Extrait du texte:
* * *
Je vois par le compte que tu me fais que nous sommes à deux de jeu quant à la bourse. Cependant il y a encore une différence, c'est que dans huit jours je vais à la ville et que je vais y être obligé à de la dépense. Je n'ai maintenant pour tout bien que 4 francs 10 sous dans ma bourse et 12 francs de dettes, et j'ai peu d'espérance pour le jour de l'an. Te voilà au fait de mes ressources comme moi des tiennes.

J'ai reçu aussi avant-hier une lettre de Guichard : il sortait du spectacle où on avait donné OEdipe à Colone , et sa lettre était pleine de ce feu et de ce beau désordre qu'il y avait puisé. Nous avons aussi à Mâcon des comédiens assez passables pendant les trois quarts et demi de l'année; mais je t'assure que si j'en profite une douzaine de fois cet hiver, ce sera beaucoup. Je me défie un peu du goût qu'on y respire. Tu me demandais l'autre jour ce que c'était que cette collection de voyages qui vient de paraître; je suis d'avis que c'est un livre à avoir et je t'engage à l'acheter. Tout y est à peu près fait de main de maître, et avec cela on ne risque jamais rien.
* * *
Tâche A:
Recopiez à l'identique les lignes des enregistrements comprises entre celle qui contient « PUBLIC RELATIONS UNIT' » et celle qui contient « pyautogui.click(x=242, y=388) », toutes deux incluses.
Le texte et les enregistrements proviennent de sources distinctes.

Données extraites:
* * *
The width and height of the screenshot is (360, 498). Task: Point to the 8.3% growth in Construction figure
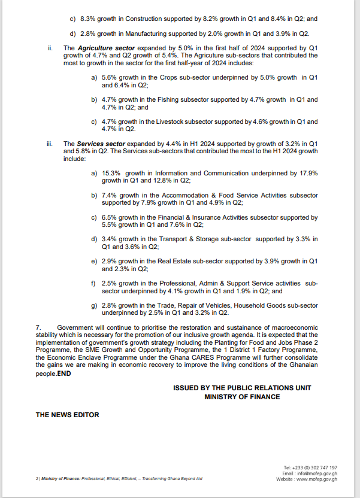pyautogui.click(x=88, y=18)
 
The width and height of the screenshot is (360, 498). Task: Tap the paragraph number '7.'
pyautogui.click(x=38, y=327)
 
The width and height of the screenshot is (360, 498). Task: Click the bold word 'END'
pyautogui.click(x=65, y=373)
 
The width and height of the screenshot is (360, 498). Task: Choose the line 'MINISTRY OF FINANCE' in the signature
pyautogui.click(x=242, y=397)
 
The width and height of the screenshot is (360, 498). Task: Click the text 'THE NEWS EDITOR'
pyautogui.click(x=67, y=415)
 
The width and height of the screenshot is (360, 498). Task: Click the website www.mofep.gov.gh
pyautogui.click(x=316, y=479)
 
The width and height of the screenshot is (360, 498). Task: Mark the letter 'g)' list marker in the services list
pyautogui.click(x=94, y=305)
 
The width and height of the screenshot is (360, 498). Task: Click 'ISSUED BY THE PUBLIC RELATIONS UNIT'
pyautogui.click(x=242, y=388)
* * *
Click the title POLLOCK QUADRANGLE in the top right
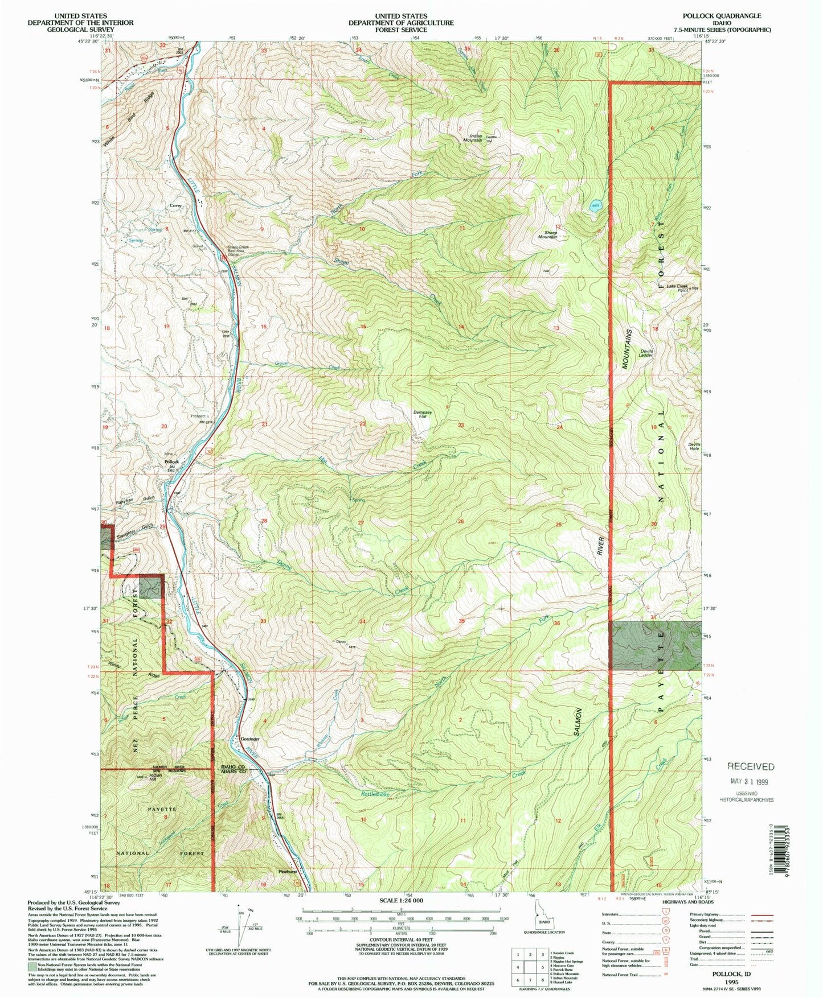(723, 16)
* * *
Tâche B:
D'après l'extrait de lettre, quelle pièce venait-on de donner au spectacle dont Guichard sortait ?

Réponse complète A:
The width and height of the screenshot is (360, 498). Task: Click 'ISSUED BY THE PUBLIC RELATIONS UNIT'
pyautogui.click(x=242, y=388)

Réponse complète B:
OEdipe à Colone.